**Extracted information**
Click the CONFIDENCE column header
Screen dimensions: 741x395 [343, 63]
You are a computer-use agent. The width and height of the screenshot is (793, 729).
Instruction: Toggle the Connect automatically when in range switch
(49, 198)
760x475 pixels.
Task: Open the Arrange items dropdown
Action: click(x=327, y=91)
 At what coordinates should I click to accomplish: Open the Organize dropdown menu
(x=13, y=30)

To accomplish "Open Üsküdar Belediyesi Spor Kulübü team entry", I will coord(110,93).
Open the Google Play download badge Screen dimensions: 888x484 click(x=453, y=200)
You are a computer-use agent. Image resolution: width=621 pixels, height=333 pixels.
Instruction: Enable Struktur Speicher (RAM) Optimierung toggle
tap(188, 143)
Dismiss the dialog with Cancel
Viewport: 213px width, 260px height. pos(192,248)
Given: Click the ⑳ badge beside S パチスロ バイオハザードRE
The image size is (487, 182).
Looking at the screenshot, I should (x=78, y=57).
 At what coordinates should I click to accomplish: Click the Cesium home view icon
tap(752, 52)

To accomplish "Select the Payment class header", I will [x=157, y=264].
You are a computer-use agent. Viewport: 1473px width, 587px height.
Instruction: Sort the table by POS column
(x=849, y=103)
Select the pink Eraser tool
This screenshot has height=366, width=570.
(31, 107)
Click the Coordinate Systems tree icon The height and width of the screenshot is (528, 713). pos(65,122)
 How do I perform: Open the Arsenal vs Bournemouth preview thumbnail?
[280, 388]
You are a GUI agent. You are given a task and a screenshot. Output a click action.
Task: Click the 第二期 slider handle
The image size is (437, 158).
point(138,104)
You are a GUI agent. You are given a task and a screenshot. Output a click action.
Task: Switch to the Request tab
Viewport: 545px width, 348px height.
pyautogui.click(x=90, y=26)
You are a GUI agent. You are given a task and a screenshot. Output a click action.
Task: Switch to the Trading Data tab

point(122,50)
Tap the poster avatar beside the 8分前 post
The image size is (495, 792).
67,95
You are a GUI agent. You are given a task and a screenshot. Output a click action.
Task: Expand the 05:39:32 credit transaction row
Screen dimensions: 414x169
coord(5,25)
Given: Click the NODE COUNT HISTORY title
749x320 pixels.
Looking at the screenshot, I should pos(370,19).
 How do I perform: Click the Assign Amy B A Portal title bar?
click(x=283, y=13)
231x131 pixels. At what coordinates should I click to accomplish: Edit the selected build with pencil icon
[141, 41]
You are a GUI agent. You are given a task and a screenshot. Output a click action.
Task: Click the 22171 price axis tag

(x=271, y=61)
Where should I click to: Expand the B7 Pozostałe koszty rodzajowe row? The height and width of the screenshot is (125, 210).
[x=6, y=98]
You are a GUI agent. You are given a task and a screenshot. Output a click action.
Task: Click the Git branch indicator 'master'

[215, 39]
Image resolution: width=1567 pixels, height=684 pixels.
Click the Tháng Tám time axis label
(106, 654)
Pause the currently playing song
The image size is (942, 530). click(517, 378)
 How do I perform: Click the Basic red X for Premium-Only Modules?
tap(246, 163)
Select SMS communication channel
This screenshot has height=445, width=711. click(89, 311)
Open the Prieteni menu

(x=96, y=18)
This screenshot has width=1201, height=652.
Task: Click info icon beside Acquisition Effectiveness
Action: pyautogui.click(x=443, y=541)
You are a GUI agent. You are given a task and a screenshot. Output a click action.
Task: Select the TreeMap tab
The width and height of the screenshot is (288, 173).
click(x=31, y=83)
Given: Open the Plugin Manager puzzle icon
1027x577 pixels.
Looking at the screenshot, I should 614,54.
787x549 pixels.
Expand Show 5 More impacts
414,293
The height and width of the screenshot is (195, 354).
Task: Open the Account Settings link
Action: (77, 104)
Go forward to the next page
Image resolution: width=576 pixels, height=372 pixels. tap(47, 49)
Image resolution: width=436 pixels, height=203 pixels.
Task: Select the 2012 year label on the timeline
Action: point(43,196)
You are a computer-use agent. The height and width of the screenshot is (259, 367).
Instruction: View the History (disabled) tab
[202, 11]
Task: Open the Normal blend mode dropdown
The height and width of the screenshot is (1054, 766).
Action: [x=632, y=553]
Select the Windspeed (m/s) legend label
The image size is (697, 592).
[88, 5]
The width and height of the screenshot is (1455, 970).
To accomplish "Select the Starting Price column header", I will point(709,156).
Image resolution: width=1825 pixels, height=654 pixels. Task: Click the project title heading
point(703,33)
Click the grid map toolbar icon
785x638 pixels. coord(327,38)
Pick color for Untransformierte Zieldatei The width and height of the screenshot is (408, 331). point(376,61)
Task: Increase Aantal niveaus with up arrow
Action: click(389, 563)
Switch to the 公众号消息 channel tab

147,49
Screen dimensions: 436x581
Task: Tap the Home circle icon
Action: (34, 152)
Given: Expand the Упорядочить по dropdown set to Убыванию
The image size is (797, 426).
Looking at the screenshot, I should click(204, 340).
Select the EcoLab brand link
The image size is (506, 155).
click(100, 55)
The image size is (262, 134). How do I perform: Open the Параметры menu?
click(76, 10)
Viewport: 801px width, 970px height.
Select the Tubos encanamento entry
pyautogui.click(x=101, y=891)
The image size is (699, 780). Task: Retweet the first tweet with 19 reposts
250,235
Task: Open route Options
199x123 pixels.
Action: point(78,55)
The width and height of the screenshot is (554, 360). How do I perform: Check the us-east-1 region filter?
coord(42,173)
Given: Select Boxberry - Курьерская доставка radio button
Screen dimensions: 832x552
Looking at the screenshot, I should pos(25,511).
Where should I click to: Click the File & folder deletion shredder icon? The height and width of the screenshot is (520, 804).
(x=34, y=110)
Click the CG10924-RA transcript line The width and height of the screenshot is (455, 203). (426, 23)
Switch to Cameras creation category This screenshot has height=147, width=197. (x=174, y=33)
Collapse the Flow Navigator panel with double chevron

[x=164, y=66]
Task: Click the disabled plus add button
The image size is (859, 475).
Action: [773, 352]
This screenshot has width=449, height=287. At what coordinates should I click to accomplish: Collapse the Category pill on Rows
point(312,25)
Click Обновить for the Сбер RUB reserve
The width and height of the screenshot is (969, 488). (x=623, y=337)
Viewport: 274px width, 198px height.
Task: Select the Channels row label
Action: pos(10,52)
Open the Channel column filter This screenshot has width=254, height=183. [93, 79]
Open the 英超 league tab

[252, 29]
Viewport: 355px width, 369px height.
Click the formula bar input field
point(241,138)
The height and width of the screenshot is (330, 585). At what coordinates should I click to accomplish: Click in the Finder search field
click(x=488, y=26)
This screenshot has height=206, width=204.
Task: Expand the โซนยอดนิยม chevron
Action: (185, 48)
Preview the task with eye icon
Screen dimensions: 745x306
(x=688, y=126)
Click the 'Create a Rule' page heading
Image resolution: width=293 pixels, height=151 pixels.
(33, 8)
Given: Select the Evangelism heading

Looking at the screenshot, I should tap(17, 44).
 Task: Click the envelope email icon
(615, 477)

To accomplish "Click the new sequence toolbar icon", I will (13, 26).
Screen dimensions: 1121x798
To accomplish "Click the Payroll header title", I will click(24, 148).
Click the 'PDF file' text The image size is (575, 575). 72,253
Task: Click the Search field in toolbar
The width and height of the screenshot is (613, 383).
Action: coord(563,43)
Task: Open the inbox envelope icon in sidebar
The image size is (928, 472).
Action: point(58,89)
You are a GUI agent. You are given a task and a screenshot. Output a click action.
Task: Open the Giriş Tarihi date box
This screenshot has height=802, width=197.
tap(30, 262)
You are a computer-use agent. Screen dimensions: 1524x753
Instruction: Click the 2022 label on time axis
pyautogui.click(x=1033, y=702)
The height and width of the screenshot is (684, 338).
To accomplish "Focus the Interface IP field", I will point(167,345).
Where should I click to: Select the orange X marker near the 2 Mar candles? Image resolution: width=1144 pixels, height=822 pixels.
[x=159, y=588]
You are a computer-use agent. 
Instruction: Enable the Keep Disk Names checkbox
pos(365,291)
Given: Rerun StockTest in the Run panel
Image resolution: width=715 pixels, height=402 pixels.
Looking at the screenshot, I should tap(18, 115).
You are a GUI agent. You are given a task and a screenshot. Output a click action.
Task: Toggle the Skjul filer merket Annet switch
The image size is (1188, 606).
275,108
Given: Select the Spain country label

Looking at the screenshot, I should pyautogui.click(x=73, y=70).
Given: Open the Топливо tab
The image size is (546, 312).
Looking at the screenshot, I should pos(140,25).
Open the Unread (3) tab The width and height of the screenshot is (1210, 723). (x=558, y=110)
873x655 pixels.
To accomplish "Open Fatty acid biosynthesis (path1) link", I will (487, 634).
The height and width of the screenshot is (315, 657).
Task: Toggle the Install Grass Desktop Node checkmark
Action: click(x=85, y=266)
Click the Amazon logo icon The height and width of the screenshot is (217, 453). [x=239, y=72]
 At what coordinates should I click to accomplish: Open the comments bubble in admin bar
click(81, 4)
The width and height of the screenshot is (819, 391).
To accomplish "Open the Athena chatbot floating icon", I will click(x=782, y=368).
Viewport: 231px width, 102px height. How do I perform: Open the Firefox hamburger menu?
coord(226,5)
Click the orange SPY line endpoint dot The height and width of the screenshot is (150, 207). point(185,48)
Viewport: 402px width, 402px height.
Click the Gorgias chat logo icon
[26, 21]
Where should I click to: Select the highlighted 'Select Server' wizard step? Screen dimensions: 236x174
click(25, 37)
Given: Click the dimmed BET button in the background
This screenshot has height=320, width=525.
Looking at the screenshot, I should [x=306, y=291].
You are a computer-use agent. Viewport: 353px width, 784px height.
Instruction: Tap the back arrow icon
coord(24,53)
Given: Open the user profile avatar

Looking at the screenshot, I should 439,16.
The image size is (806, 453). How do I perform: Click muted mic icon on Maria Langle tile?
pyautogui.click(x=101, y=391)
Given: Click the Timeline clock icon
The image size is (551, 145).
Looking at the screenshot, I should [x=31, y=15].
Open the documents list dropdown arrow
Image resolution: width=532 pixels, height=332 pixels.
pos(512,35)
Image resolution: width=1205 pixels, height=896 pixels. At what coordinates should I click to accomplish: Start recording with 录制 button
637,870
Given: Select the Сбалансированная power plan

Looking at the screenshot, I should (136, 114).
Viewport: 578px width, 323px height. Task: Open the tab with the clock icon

**How to complete this task**
Using the listing above, say how many of its lines include "badge", offering nothing besides the number.

**Your response**
2